How we tested new cars (while they were still able to be brought into the country) in just two hours!
New car testing is typically a matter of a day or two, elsewhere in the world. We sometimes have to squeeze it into two hours!
Published on 07 Jun 2022
Wearing the tag of road tester, car tester, new car tester, car journo, auto hack, you name it, is one that is looked upon with admiration by many. It's a career path I took five and a half years ago, and haven't looked back since. When asked what I do for a living, simply stating the line "I get paid to test drive the latest cars on the market and write about them" is enough for a few seconds of silence. Yes, for those who are petrolheads, this is indeed a dream job. So let me tell you how we do it in Sri Lanka - or rather, used to do it, as imports of new cars have been banned since early 2020. It's not easy. Read on...
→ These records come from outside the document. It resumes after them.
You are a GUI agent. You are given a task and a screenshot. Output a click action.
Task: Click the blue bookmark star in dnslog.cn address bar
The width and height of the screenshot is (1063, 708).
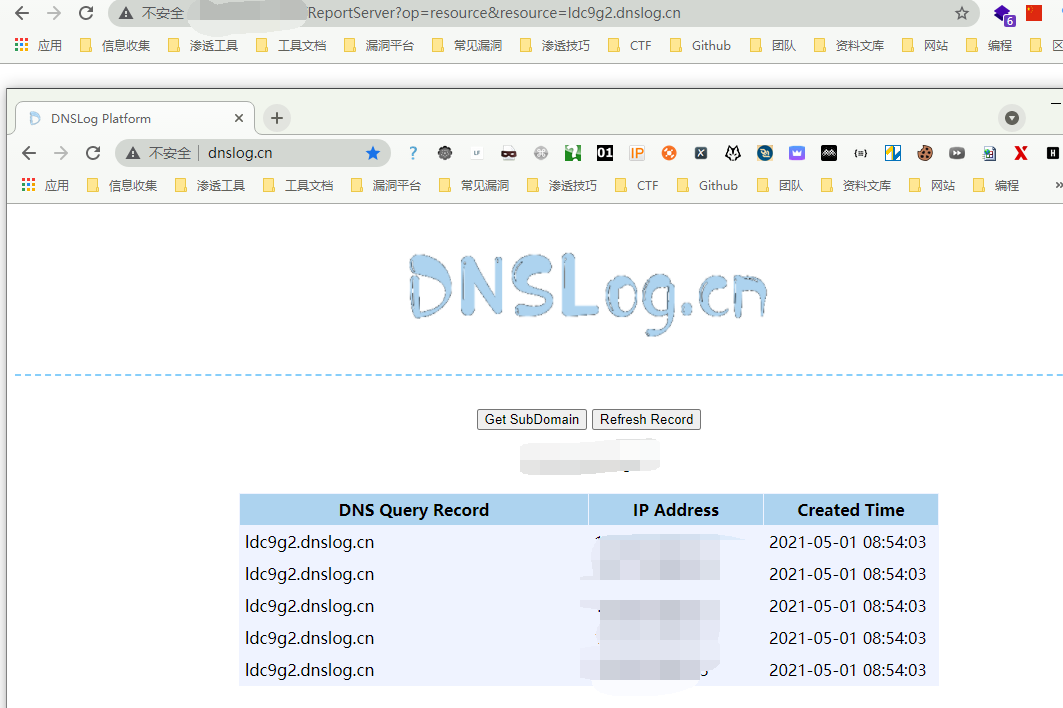[x=373, y=153]
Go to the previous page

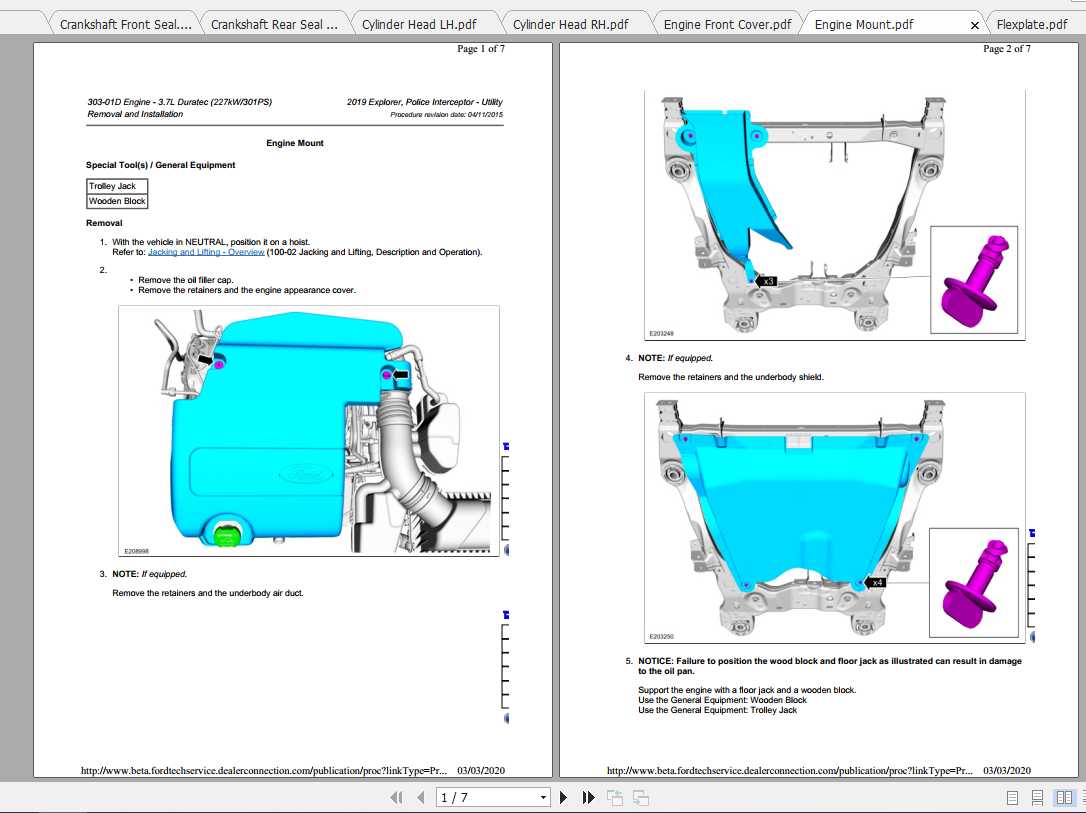420,797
Agents and franchises in other countries have the luxury of having a 'press vehicle', or even have an entire 'press fleet'. These are dedicated vehicles that are kept for the press to test drive, check out, and essentially flog to death in the pursuit of seeing what it can cope with. These vehicles are different from the regular fleet of test drive cars reserved for potential customers. However, in Sri Lanka, owing to the insensibly high taxation policies that have plagued the industry for as long as I can remember, agents rarely enjoy that luxury. That means, they may give us cars from their customer test fleets, or in certain cases, talk to an owner who has recently bought a car from them and request for us to be permitted to feature them. This avenue has worked as well, and we've met many interesting people who've been smitten to have their new purchases (and themselves!) featured among our pages.
So, back to the customer test drive car. That car is essentially kept for potential customers to test drive, which means that it can't be out of the showroom for too long - they've got to sell cars, after all. Herein lies the rub; we are set the exciting challenge of test driving a car, getting a reasonably comprehensive idea of all its aspects, positives, negatives, etc. as well as carry out a comprehensive professional photo shoot and (later on), video shoot, all in the short space of three hours! In fact, we've done it all in as low as two hours. Our panel of testers have become experts at this, and despite the short timeframe, they rarely miss a thing.
Ready for more constraints? The time frame means that we usually can't take a car to one of the race tracks that are an hour or so from Colombo to really put it through its paces, and since these cars are typically sold by agents a year or so down the line, we can't rack up too much mileage either. Oh, and the most pressing constraint of all, test driving a car in a safe manner on the streets, without endangering anyone, and abiding by the rules and regulations as far as possible. After all, our slogan is 'promoting responsible motoring'!
How do we do it? We manage, somehow. We pick times that are between the major peak brackets that encompass office and school traffic, carefully select roads with good surfaces and relatively less traffic, ensure that our testers and photographers are as timely as possible, and generally pull it off with time to spare. If the car is an SUV or something with a rough and tumble connection, we take it to a suitable area as well. The only factor we can't control is the weather, if the skies open up into a tropical deluge that could ruin hundreds of thousands of rupees of photographic equipment. In that case, we sit and wait it out, and reschedule if necessary.
When testing cars on the streets, we are always mindful of our surroundings, and try to find areas with as little people and traffic as possible. You won't see us hooning about and weaving around cars in traffic for example. However, we are petrolheads at heart, and sometimes speedometers may climb a little higher than necessary, or corners may be taken in a slightly more sprightly fashion than expected. And yes, we do brake tests, in a safe and controlled manner, as that's one of the most important factors on our roads!
There have been times when we've been lucky, when an agent has had a car that they could spare for a day, or even two. I've tested a Tata Nexon and a Hyundai Ioniq in relatively luxurious two to three day tests, and Mr. Motor himself, Nimal Wimalasuriya has enjoyed a few in the past too. However, these are more the exception than the norm. So there you have it. In a nutshell, this is how a typical new car test pans out for us, and you can imagine the tremendous amount of work that goes on behind the scenes to bring you as comprehensive a test drive as possible, accompanied by fantastic photography and even short video about the car in question.